Reflections in the Time of Pandemic: Deborah Weiner

March 28, 2021

I am not unacquainted with trauma and stress and the unexpected.  Twenty years ago, while serving on the staff of the Unitarian Universalist Association headquarters on Beacon Hill in Boston, a perfectly ordinary day turned into a rolling horror show as planes flew into the Twin Towers, the Pentagon, and crashed in a field in Shanksville, PA. Our offices—at the time, next to the State House—were evacuated and we were sent home.

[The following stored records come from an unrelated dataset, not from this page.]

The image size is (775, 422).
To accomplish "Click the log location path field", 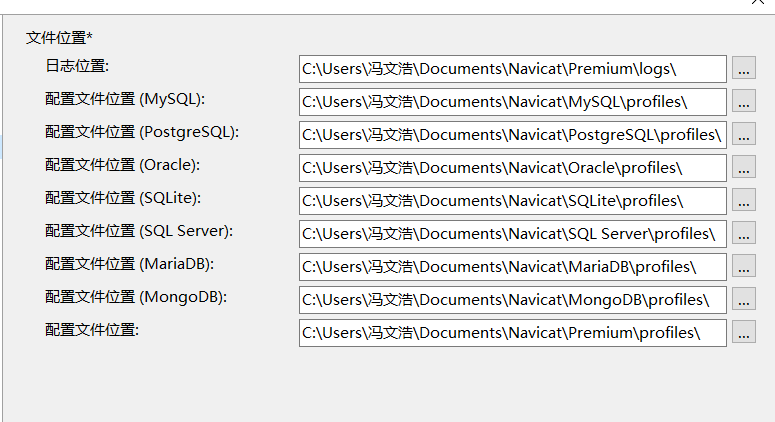I will tap(513, 69).
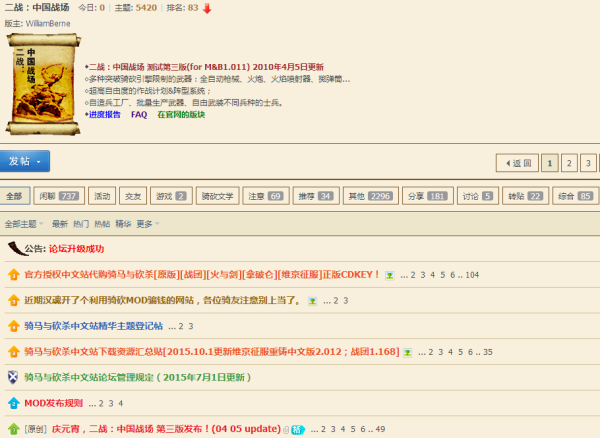Open the 进度报告 link
The width and height of the screenshot is (600, 438).
[x=104, y=114]
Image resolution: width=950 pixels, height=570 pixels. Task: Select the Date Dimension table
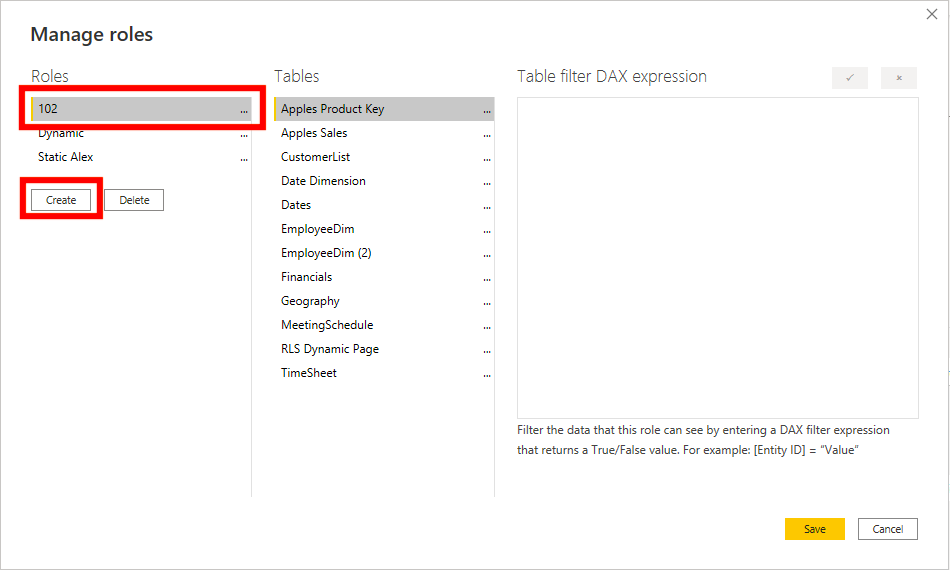(323, 181)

There, I worked for up to twenty hours a day, interviewing families of Unitarian Universalist families who had lost loved ones in the tragedy.  I tried to tell readers something about who these people were—beyond the numbers—and wrote stories and provided resources that would share, with care and compassion, the ways in which people from our faith community were showing in the face of unspeakable horror.

This time it was different.  This time the enemy wasn’t coming from the sky, it crept up and was unseen.  I kept thinking about how everyone seemed just fine, carrying on life as we had known it—but the invisible plague of COvID-19 could creep in and snatch your health – or worse, your life—and you wouldn’t even know it had happened—until it did.

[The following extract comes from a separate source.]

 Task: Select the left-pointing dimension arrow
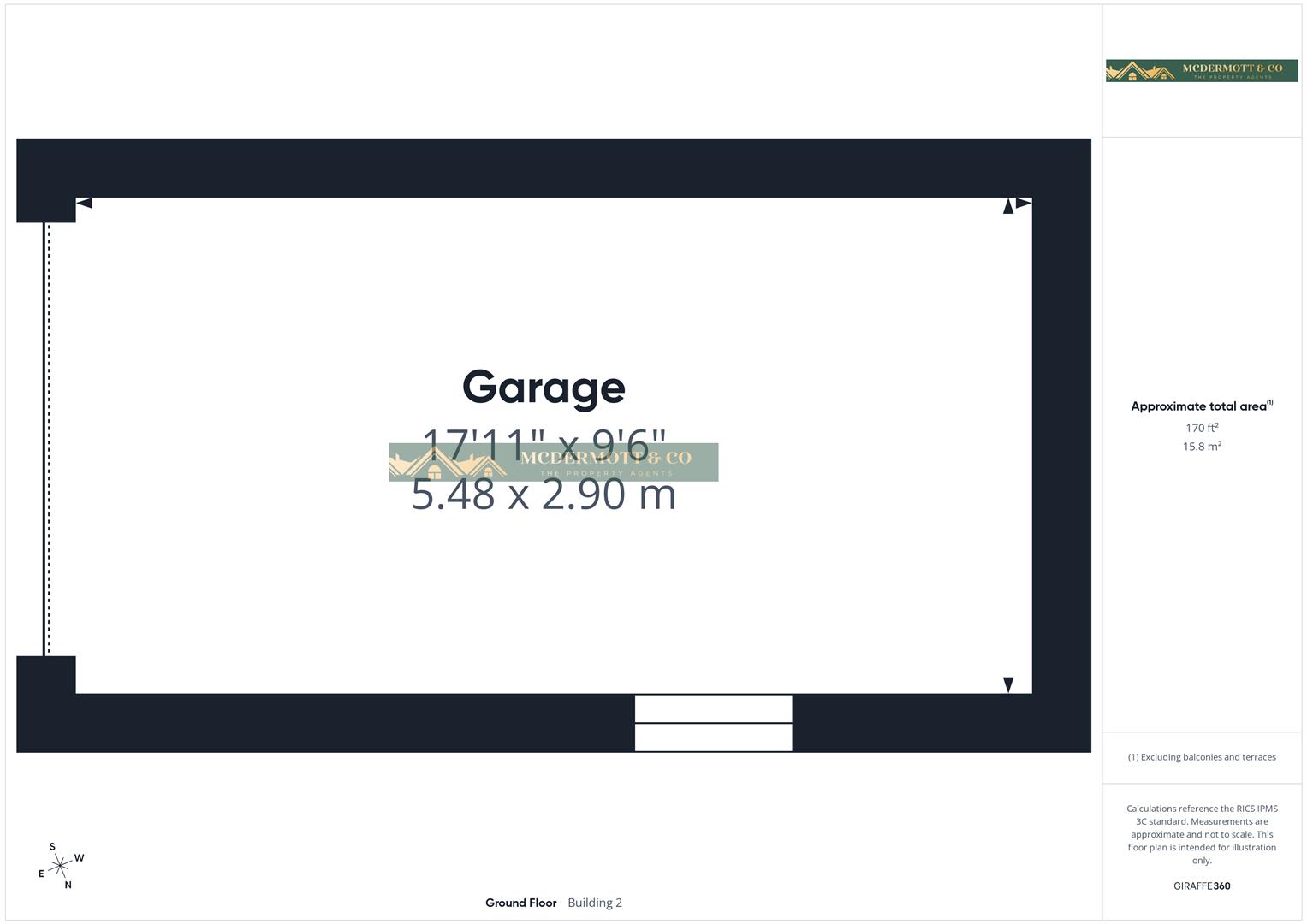click(x=83, y=203)
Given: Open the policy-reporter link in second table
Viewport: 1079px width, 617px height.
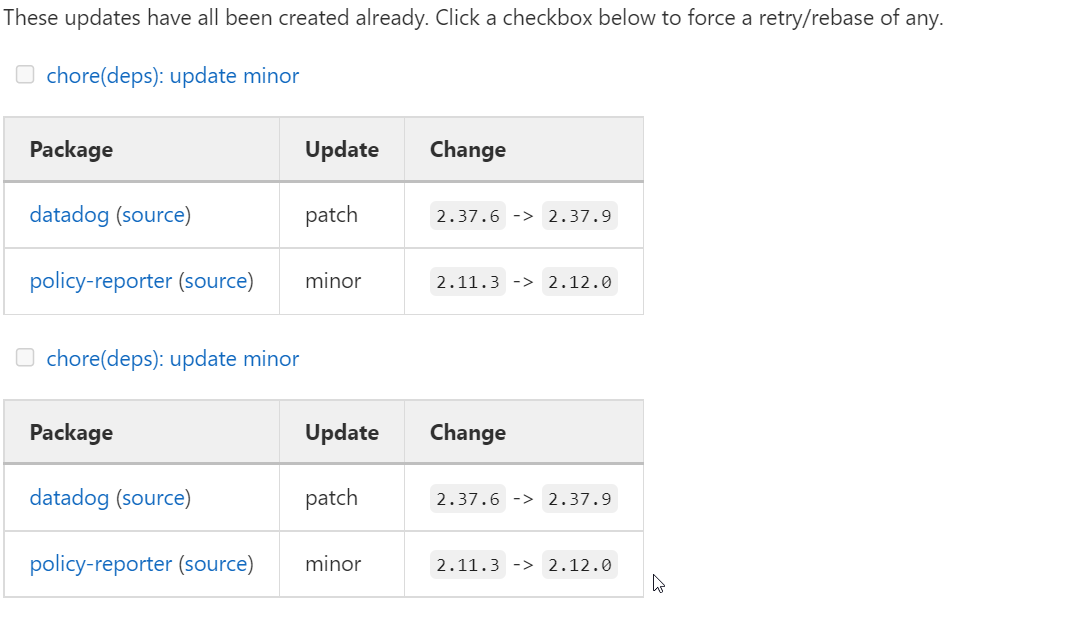Looking at the screenshot, I should click(x=100, y=563).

At First Parish, which sits so majestically on the Bedford Common, the ministry team started making plans during early March as concern grew.  We would start streaming worship services with a few of us in the sanctuary, we thought. What other emergency preparations could we make?  No social hour food, and did we need to get a plan together to deliver essential goods to parishioners who were in lockdown or ill? And then: what would we do with religious education classes?  Other programs? What about choir and musical events?  Those…those that provided comfort, enjoyment, inspiration, building community…those seemed the most risky of all.

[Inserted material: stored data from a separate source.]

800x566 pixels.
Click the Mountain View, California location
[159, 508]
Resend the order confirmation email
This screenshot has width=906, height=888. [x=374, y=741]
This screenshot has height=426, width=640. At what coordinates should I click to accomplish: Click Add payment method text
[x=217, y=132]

Like almost every other faith community First Parish in Bedford shut down within days of that conversation and immediately switched over to Zoom for our worship by mid-March, 2020.  We did pretty well all things considered, right from the get-go.  Lots of folks tuned in to worship, often more than would have been in the sanctuary if we had been in person on a spring Sunday.  And there were folk from other parts of the globe and other parts of the US joining us—the former members who had moved to Florida years ago, were back. The former ministerial intern from Transylvania. It built every week. And more, the religious education programs were back up and running on Zoom within two weeks of our lockdown.  The choir director and children’s music director gathered their groups for connection and support and singing even from their homes.  Other programs continued as well.  In the spring we moved our children’s programs outside, and glory, people showed up!  We kept worship going through the summer—and people were there, and on it went, into the fall—then back onto Zoom—and still, we’re keeping on.

Get The Bedford Citizen in your inbox!



Through it all there’s been a clear sense of how much we need each other.  I’m glad that we didn’t know how long this would go on, for I’m not sure we would have made it (and indeed, I know that some did not, could not, keep going.  My heart aches for those who have struggled deeply with depression and sadness and isolation during this time).

Now, vaccines are part of the picture and we’re in a race against virus mutations and resistance to science, to get enough vaccinations into arms to allow us to resume life.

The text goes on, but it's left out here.